Gıda ve temiz su sorunu var. Gittiğimiz hiçbir kampta temiz su yok. Bölgede tarlaları sulamak için su kaynakları, havuzlar, depolar var. Oradaki insanlar o suyu içmek zorunda kalıyor. Bu durum hem sağlıksız hem insanlık onuruna aykırı.
Herhangi bir mutfak araç gereci yok, dışarıda büyük siyah kazanlarda ateş yakarak yemek pişirmeye çalışıyorlar.
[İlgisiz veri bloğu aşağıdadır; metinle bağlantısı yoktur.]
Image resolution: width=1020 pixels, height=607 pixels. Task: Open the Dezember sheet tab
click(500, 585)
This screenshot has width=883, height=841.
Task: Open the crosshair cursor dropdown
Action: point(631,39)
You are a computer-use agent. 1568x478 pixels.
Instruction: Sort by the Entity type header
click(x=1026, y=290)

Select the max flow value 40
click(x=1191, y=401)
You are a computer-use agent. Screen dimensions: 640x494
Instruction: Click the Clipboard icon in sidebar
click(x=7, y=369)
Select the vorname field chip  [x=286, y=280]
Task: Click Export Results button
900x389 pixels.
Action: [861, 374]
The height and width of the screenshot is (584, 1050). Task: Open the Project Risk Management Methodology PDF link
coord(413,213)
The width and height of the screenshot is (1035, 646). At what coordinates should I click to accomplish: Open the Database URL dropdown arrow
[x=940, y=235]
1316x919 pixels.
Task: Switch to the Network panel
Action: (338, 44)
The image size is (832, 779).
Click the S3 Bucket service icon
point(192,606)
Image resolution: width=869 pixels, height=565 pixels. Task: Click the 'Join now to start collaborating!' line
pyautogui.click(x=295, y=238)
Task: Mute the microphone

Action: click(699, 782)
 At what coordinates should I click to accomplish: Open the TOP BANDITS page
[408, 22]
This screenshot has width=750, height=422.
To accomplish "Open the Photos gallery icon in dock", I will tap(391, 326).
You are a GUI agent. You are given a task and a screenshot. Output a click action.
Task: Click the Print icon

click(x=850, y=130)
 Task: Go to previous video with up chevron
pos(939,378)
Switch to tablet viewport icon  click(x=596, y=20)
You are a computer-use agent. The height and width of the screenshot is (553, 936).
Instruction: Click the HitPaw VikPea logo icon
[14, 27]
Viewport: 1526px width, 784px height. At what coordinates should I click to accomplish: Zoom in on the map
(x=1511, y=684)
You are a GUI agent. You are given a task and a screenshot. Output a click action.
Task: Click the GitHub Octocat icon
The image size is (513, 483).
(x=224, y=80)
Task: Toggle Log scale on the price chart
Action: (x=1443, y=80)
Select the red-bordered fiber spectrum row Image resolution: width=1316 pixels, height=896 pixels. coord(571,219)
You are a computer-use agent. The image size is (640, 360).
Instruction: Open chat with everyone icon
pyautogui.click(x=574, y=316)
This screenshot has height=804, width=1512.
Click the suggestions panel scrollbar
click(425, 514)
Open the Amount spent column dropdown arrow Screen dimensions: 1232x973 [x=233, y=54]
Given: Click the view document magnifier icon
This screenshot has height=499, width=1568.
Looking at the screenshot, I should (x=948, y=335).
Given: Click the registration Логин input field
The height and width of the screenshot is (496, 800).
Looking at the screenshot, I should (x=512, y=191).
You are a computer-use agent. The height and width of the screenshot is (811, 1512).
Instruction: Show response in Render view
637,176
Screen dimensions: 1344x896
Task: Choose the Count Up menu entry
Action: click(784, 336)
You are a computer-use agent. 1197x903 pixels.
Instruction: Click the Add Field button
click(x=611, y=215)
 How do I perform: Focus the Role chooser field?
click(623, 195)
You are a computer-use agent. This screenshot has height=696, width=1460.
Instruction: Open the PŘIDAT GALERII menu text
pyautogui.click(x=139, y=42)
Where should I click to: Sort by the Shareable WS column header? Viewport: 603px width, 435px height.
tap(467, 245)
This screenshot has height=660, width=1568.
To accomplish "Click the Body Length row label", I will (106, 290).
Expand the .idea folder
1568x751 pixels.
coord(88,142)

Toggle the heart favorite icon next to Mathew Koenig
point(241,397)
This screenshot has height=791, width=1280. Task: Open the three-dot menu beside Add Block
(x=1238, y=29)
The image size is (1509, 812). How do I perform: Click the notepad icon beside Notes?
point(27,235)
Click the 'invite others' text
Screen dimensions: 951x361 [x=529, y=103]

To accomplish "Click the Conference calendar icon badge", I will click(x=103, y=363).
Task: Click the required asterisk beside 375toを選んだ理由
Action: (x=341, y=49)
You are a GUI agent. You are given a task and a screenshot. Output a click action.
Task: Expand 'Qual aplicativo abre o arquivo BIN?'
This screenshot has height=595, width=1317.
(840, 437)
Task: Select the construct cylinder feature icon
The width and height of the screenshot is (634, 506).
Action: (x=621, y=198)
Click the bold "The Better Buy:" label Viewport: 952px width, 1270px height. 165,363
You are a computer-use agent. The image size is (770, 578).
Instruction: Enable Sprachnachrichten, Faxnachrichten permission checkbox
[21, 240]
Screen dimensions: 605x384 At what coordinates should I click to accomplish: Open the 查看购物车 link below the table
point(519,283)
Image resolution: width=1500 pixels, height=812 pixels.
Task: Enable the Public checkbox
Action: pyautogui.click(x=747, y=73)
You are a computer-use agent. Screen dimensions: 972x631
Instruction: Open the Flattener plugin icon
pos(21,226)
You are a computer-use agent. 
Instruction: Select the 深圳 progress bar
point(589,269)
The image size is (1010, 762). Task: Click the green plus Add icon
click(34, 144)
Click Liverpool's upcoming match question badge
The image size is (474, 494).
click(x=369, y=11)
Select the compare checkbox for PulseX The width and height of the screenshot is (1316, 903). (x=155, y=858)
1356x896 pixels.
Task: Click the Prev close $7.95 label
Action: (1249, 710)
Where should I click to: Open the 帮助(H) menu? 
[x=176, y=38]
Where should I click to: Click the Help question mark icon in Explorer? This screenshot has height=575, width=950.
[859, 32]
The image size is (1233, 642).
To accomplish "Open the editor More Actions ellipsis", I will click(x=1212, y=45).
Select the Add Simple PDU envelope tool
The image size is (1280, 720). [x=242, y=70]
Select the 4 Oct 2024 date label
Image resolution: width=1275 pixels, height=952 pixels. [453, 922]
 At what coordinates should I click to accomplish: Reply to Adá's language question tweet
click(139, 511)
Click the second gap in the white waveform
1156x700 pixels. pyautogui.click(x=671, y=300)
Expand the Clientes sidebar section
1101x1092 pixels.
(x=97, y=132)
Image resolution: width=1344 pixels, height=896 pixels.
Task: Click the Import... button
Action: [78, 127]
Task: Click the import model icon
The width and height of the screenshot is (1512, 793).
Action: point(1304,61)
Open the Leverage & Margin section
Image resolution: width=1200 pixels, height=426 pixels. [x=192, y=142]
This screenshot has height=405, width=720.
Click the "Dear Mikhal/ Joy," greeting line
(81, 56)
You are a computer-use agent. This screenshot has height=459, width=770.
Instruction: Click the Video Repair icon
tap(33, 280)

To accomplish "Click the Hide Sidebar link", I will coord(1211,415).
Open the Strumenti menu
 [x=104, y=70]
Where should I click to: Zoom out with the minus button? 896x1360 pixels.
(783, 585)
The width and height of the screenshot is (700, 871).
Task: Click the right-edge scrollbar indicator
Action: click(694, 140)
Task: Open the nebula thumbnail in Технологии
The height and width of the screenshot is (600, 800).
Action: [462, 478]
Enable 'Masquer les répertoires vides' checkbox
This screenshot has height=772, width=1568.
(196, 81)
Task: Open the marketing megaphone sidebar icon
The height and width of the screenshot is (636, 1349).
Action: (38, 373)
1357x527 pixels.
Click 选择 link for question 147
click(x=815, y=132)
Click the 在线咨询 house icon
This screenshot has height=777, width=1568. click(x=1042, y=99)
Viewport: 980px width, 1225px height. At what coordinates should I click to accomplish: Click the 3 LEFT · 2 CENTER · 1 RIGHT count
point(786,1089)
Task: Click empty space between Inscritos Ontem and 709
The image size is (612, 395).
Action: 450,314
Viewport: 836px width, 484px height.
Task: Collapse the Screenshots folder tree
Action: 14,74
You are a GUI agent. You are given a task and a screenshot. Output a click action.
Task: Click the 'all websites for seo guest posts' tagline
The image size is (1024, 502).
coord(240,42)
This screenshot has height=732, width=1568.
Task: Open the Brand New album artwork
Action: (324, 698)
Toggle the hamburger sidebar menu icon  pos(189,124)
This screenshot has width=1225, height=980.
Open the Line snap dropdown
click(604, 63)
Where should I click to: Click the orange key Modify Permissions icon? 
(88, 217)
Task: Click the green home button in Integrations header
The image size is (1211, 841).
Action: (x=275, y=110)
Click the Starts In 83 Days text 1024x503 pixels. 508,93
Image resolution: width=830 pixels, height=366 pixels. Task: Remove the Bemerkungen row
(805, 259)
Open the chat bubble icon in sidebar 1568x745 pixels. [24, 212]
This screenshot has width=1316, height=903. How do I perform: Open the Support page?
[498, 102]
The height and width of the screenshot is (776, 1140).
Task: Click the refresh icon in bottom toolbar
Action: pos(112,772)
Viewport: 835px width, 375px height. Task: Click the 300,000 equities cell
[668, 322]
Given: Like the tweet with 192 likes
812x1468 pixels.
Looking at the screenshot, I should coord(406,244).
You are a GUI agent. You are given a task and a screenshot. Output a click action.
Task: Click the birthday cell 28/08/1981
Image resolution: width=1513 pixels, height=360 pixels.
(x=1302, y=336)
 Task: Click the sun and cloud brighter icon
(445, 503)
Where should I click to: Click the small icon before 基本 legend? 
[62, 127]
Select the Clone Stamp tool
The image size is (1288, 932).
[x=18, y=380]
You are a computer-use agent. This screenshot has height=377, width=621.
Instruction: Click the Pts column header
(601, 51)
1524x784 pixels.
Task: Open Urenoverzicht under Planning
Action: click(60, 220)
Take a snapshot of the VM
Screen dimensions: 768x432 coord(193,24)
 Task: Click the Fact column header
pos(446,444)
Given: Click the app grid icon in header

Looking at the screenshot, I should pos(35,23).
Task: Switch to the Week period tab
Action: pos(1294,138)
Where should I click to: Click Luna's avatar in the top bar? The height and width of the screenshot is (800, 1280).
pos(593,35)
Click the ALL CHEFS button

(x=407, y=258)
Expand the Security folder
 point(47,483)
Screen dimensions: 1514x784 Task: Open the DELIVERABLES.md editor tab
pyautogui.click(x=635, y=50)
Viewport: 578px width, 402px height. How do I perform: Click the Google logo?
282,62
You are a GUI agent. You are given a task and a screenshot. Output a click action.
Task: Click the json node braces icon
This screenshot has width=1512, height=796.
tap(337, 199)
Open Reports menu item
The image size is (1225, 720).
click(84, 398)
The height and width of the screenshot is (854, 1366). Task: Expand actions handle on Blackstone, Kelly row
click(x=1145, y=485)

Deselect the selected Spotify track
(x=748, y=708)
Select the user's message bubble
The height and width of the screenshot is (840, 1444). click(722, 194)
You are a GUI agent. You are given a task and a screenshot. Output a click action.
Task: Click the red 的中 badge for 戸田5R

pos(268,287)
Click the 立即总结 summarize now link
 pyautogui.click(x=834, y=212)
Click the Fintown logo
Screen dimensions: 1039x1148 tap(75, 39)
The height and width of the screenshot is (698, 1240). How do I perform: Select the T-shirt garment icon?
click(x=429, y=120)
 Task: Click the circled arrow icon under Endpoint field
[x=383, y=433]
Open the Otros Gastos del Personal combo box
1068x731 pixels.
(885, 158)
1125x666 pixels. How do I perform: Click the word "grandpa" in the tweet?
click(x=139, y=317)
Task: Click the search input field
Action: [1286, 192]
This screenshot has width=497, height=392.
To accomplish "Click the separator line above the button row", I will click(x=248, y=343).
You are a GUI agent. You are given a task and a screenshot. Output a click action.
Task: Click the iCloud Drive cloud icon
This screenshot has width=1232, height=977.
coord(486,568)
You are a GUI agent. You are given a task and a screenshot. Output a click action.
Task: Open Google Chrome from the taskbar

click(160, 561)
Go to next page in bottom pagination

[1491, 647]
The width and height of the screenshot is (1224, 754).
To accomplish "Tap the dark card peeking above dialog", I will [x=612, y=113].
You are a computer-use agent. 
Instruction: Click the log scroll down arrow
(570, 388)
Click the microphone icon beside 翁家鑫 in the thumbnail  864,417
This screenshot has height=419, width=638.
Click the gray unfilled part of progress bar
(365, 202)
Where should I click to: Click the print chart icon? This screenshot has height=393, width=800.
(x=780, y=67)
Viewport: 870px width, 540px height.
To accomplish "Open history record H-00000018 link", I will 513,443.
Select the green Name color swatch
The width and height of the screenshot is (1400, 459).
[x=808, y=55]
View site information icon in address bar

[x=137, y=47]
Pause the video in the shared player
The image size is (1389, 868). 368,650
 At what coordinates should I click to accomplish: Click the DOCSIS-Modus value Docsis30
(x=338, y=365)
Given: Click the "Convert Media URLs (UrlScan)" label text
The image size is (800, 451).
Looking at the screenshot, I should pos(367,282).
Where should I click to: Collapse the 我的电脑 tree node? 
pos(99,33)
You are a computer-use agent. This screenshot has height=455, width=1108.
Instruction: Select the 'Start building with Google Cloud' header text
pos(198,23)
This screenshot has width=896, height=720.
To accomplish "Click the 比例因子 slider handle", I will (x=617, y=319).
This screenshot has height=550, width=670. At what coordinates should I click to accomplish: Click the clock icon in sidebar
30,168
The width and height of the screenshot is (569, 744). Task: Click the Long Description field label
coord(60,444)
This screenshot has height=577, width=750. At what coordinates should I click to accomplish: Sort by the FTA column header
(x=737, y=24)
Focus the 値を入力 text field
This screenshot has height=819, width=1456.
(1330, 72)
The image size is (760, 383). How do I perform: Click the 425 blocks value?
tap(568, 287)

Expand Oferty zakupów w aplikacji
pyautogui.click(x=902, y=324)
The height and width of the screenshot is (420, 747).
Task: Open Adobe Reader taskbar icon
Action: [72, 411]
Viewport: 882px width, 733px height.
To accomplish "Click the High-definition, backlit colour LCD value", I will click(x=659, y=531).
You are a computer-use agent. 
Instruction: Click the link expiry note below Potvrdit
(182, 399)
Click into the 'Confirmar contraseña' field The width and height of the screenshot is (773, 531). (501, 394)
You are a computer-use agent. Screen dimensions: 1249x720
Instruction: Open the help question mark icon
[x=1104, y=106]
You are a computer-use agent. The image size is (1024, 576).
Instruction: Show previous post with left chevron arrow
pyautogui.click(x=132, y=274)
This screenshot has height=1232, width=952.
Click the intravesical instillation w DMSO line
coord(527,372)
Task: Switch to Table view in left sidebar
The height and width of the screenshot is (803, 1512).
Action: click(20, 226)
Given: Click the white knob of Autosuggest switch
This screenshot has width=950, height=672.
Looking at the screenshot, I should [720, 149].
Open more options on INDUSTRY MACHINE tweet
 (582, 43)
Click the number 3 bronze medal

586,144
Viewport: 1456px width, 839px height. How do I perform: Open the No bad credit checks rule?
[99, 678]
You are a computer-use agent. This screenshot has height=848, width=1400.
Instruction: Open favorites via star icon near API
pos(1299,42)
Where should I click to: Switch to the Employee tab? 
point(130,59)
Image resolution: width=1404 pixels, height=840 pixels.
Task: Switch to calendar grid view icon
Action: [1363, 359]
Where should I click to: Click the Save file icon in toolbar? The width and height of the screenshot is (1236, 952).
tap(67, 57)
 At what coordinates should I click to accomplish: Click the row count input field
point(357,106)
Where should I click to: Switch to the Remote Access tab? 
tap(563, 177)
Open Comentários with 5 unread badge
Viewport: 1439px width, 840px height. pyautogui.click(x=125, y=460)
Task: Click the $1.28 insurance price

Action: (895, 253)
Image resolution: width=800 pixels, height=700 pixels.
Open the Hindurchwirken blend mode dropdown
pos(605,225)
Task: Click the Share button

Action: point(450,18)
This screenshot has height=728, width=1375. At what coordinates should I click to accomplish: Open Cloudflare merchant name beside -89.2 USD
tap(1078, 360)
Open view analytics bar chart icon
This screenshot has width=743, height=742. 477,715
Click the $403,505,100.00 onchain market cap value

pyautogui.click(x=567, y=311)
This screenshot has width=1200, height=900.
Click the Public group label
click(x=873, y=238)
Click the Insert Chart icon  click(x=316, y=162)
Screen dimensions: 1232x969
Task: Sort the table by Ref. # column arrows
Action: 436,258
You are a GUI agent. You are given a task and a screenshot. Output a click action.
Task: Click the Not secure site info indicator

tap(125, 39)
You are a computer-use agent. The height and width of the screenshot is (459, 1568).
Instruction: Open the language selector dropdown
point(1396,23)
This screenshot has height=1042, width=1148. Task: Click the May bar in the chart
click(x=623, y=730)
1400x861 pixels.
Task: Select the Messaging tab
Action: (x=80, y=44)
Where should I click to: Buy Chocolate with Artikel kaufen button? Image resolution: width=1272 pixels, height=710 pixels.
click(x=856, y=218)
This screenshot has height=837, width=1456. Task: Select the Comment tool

3-5 bin TL ödeme aldılarsa ve ailelerinden gelen bir miktar para varsa onlarla un ve yağ alıp karınlarını doyuruyorlar.
İnsanların bu koşullarda barındırılması, şehre bile erişimlerinin zor olması, tarlaların içinde ücra köşelerde tutulması, gıdaya erişimlerinin dahi zor olması; “İnsan ticareti var mı?” diye bakılan göstergelerdir.
“Tehdit ve baskı var, ‘aracılar’ bizim gittiğimizde haber alıp geliyorlar”
Hala baskı, tehdit ve kontrol altındalar. Bu konuda yetkili kurumlara ve devlete büyük görev düşüyor.
‘Aracı’ dediğimiz insanlar; kendi görevlilerini ya da iş birlikçilerini kamplara yerleştirmiş durumdalar. Bu tür ağlarda ‘ispiyon sistemi’ işler.
Baskı ve şiddet her zaman demir sopayla olmaz. Bunu dediğim için üzgünüm ama modern çağlarda, bir insanı döverek disipline etmekten daha önce gelen tehdit ve ajanlıkla kontrol altına almaktır.
“Korkmuyorlar, bu özgüven nereden geliyor?”
Bu ‘aracılar’ dediğimiz insanlar herhangi bir baskı ya da tedirginlik hissetmiyorlar. Bu kadar olay olduktan sonra en azından kendi menfaatleri için daha korunaklı davranmaları beklenir. Ama böyle bir kaygı yok, bu özgüvenin nereden geldiğini de sorgulamamız gerekiyor.
Hala daha biz kamplara gider gitmez oraya insan gönderenler var. Bu yüzden biz işçilerin güvenliği açısından da onlara açıktan derin sorular sormuyoruz. Acil gıda ve sağlık ihtiyacını soruyoruz onları da riske sokmamak için.
“Bize gizlice ‘Biz konuşamıyoruz’ diyorlar”
Buna rağmen o kadar çabuk müdahale ediyorlar ki; örneğin bir iki kişi gruptan ayrılıyor ve pencerelerden bize ‘Biz konuşamıyoruz, bu kişiler aracıların adamları, rahat konuşamıyoruz’ diyorlar.
Bu kontrol sistemi halka kırılmış değil.
“Kamplardaki işçi sayısında azalmalar var, nerede bu insanlar?”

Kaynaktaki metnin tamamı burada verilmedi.